Goal of the exercise
Copy nothing but the lines from the line with "Where should I click to: Enable" to the end of the records, retyped exactly. Pictures stay out.

Information given
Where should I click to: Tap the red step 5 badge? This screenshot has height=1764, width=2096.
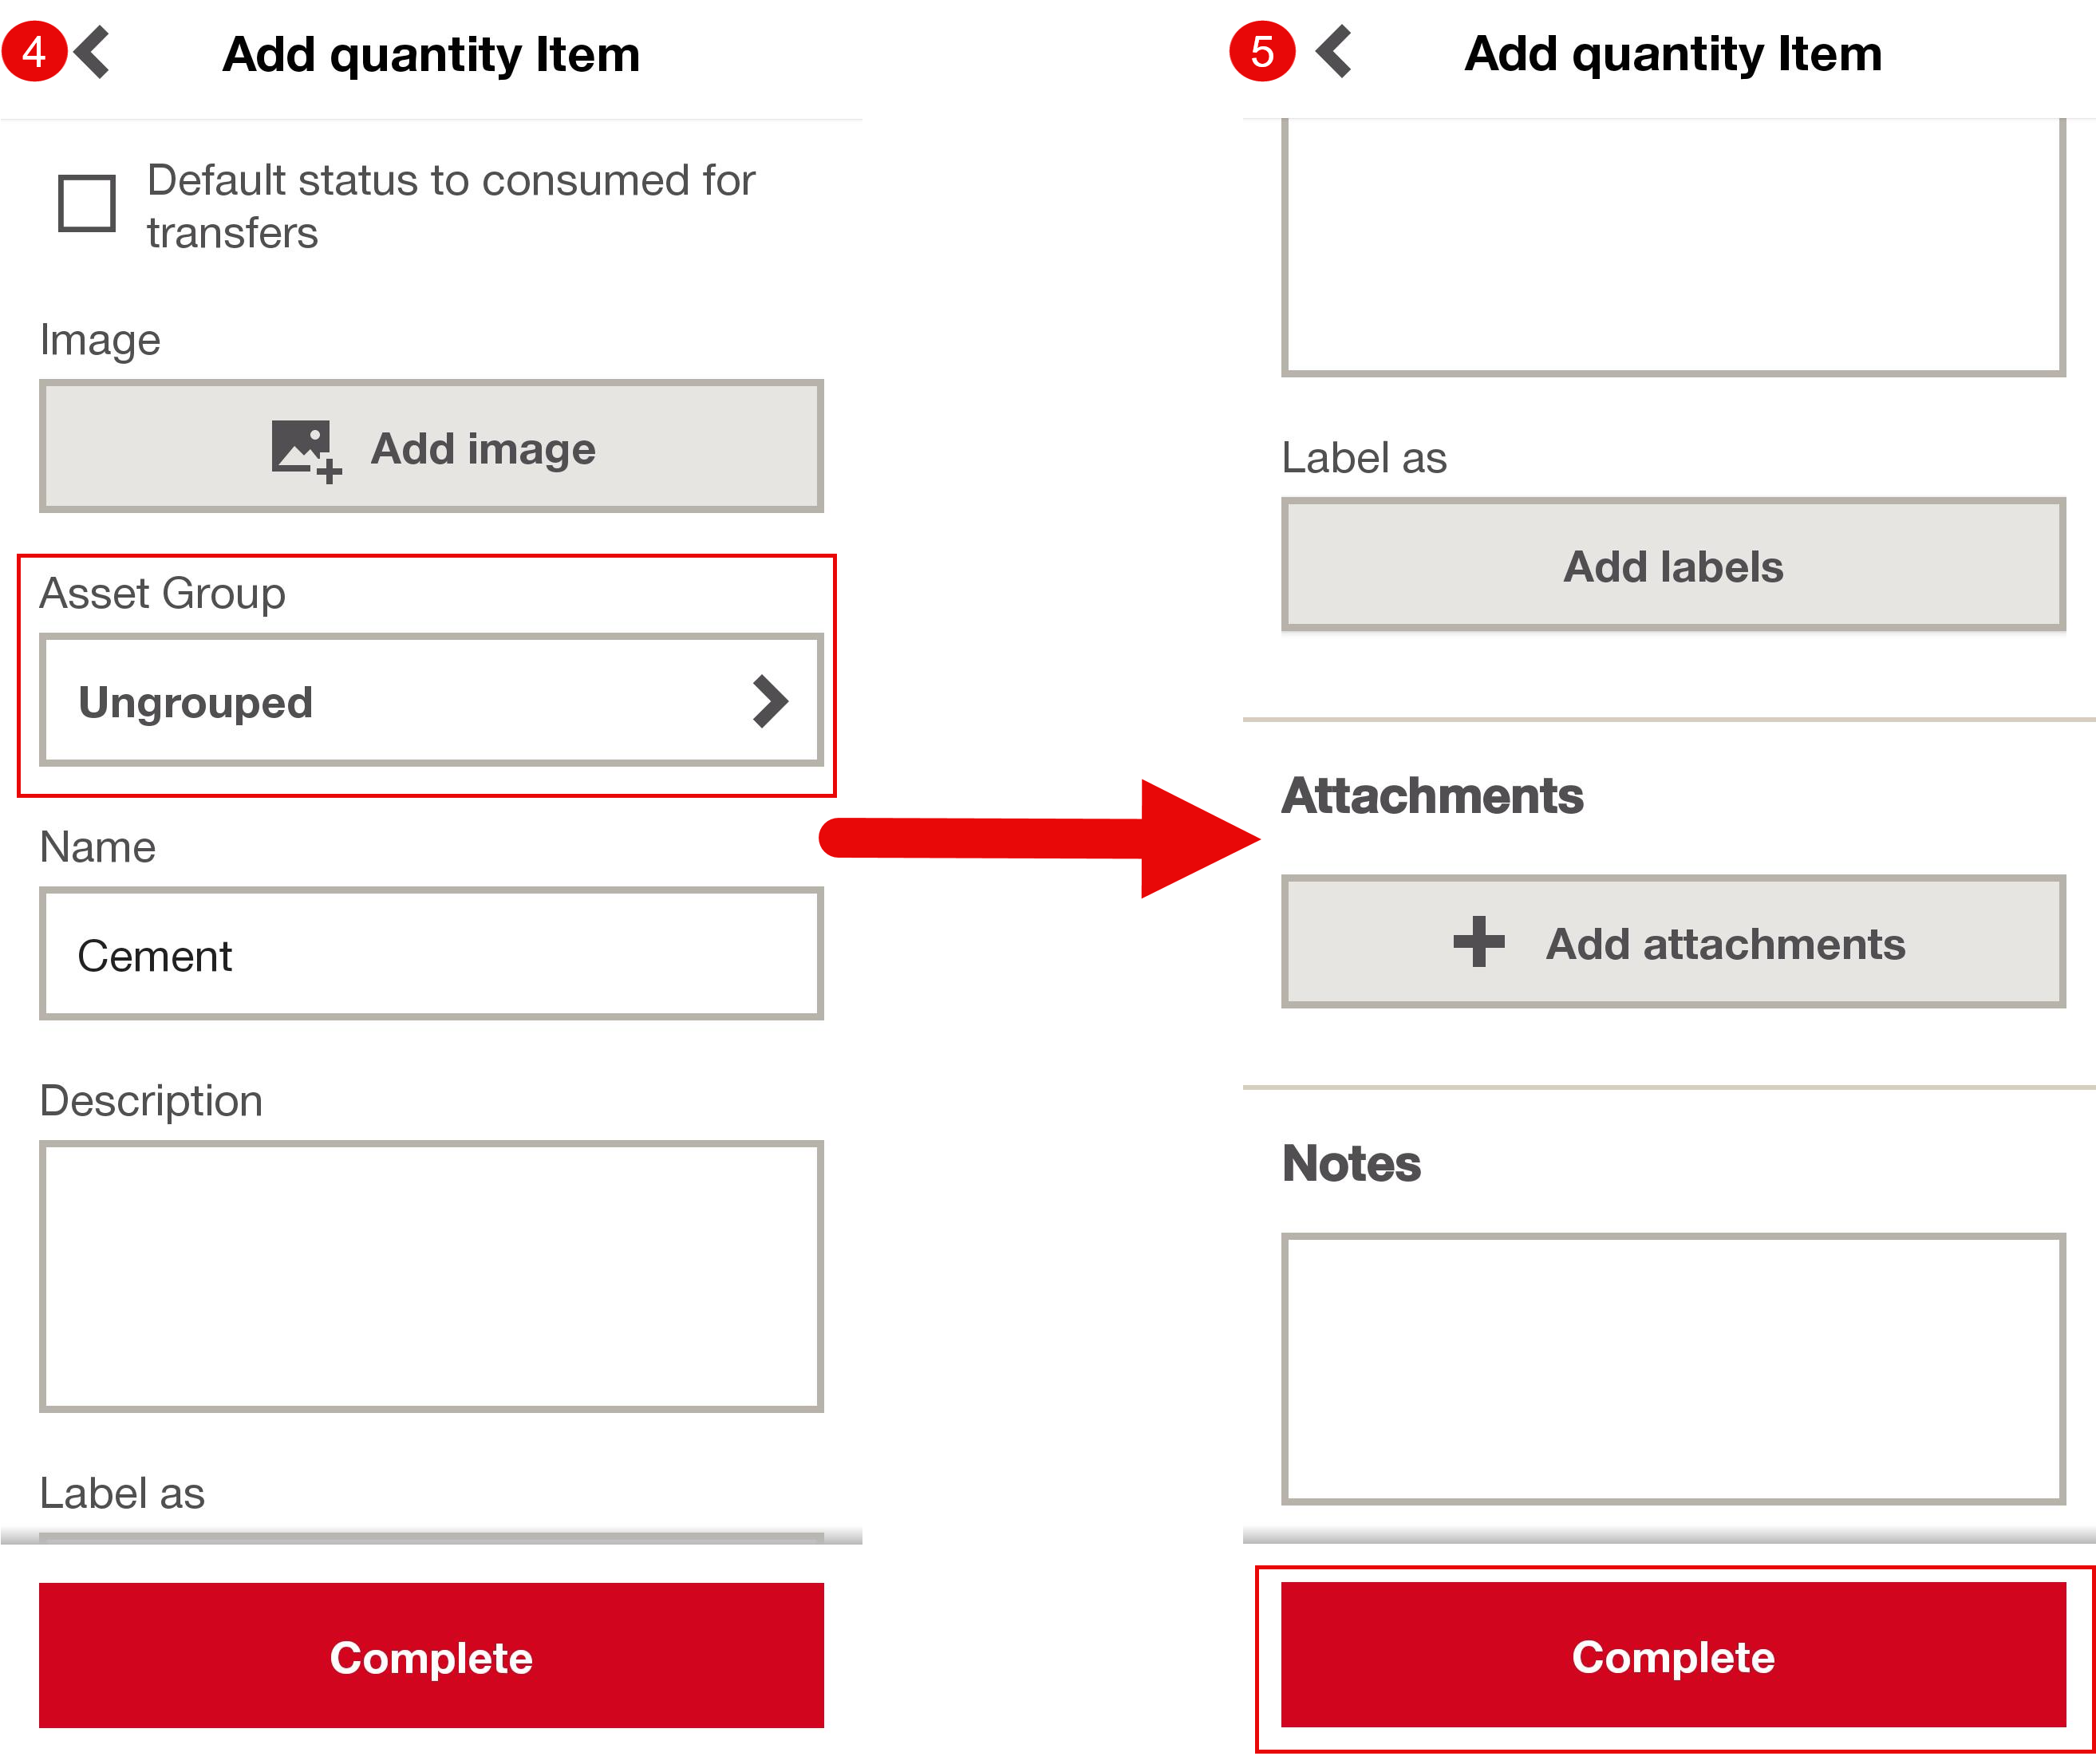coord(1261,52)
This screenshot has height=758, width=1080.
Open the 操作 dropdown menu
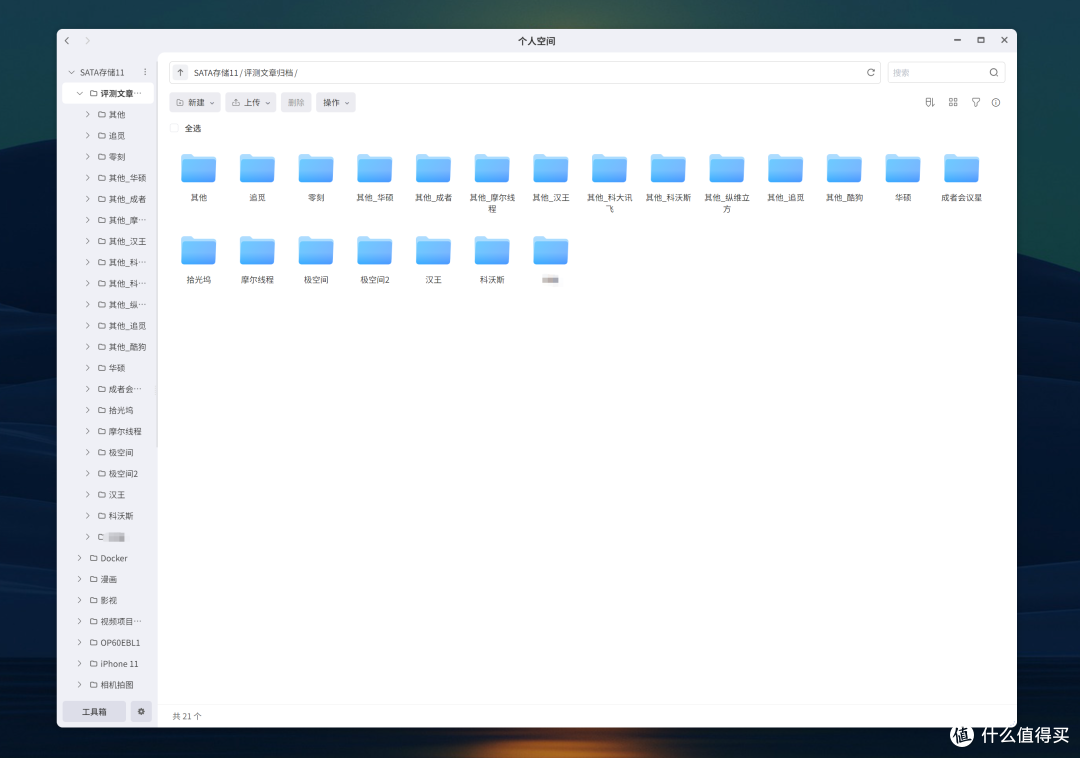pyautogui.click(x=336, y=103)
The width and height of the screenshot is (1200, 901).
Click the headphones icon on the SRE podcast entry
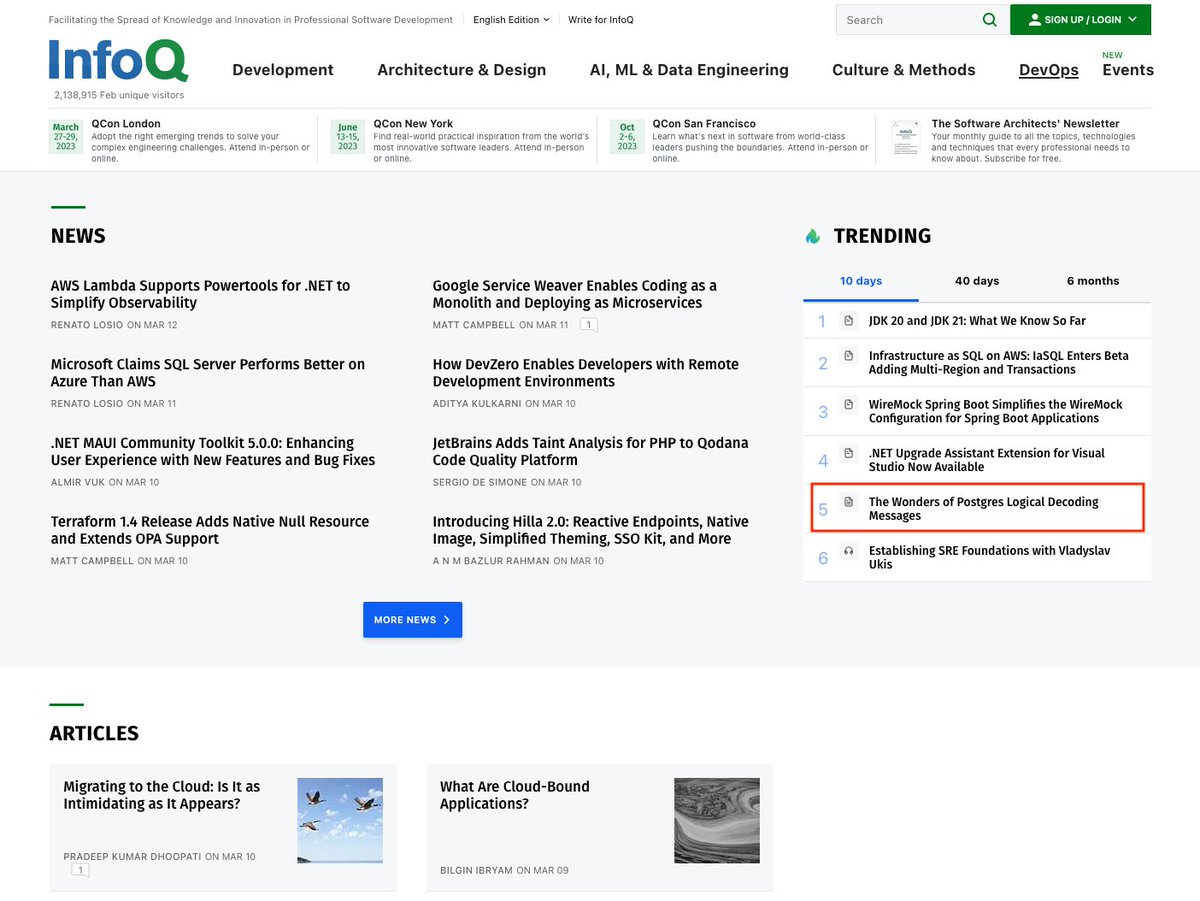(851, 552)
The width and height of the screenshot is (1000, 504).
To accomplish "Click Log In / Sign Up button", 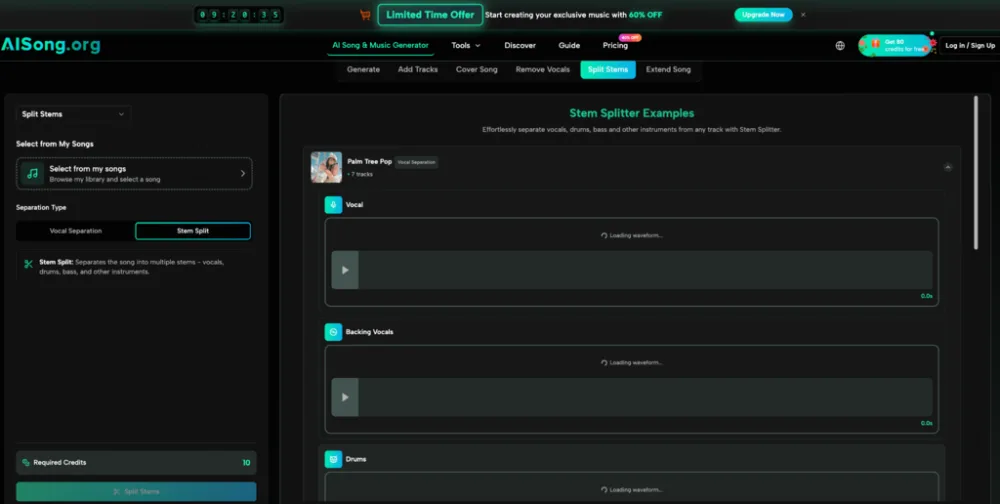I will tap(969, 45).
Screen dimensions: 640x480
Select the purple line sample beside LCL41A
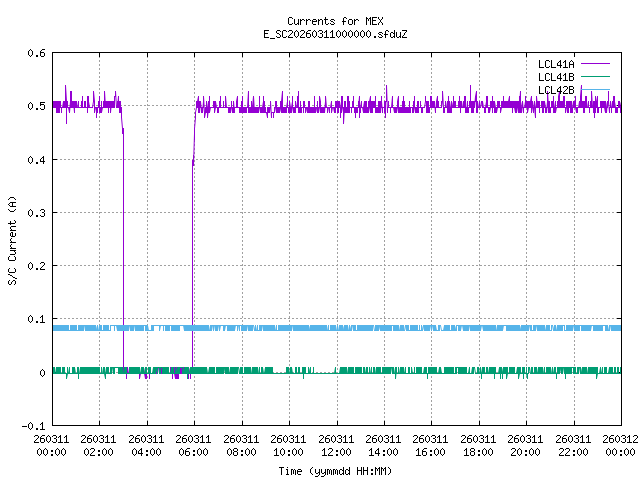click(594, 64)
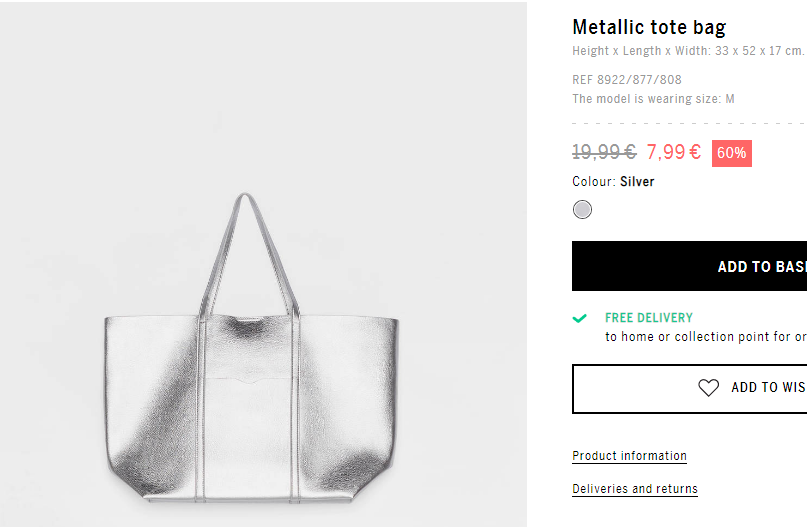Click the Add to Wishlist button text

coord(769,388)
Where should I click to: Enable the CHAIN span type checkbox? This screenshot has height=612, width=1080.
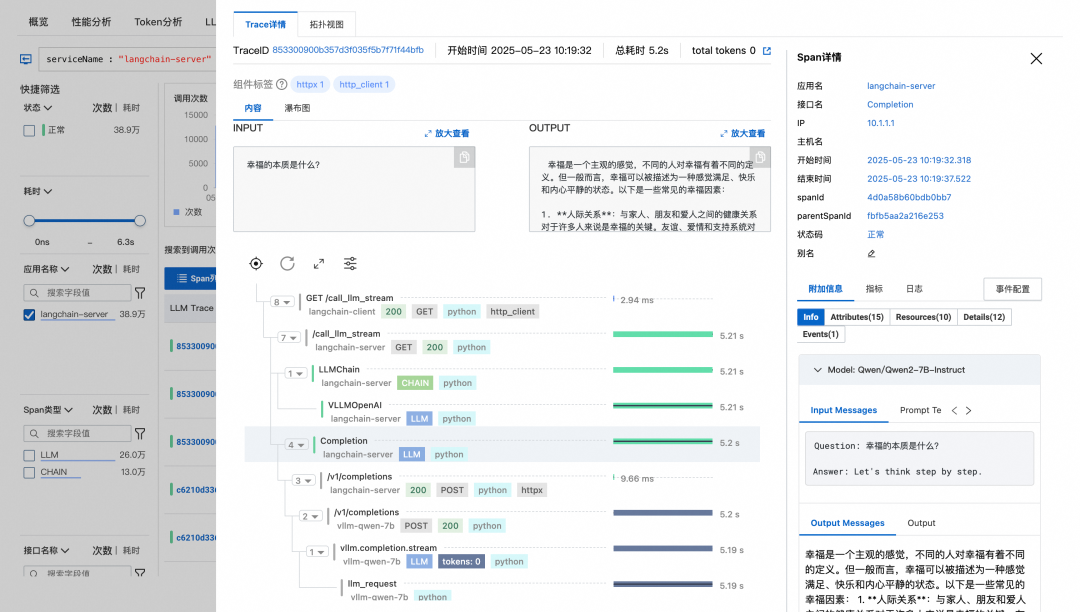[x=29, y=472]
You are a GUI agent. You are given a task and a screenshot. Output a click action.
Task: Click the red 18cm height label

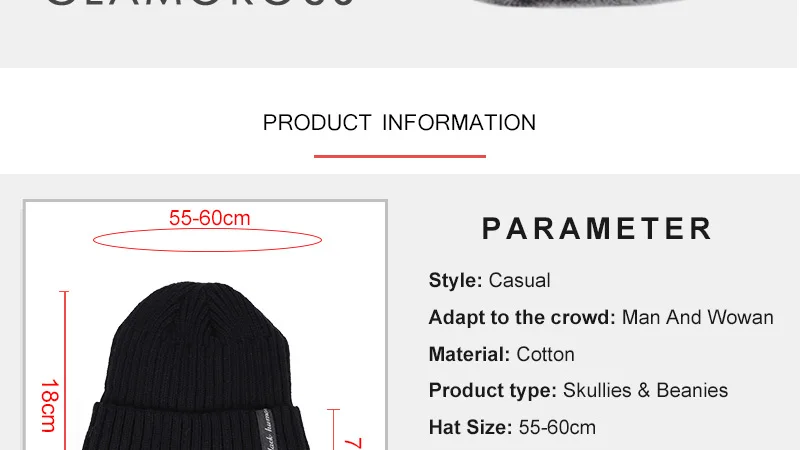click(50, 406)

Reply to the exercise
Where should I click to: Enable the CHAIN span type checkbox? This screenshot has height=612, width=1080.
[x=29, y=472]
You are a GUI agent. You are given a task and a screenshot. Output a click action.
Task: Click the red 18cm height label

click(50, 406)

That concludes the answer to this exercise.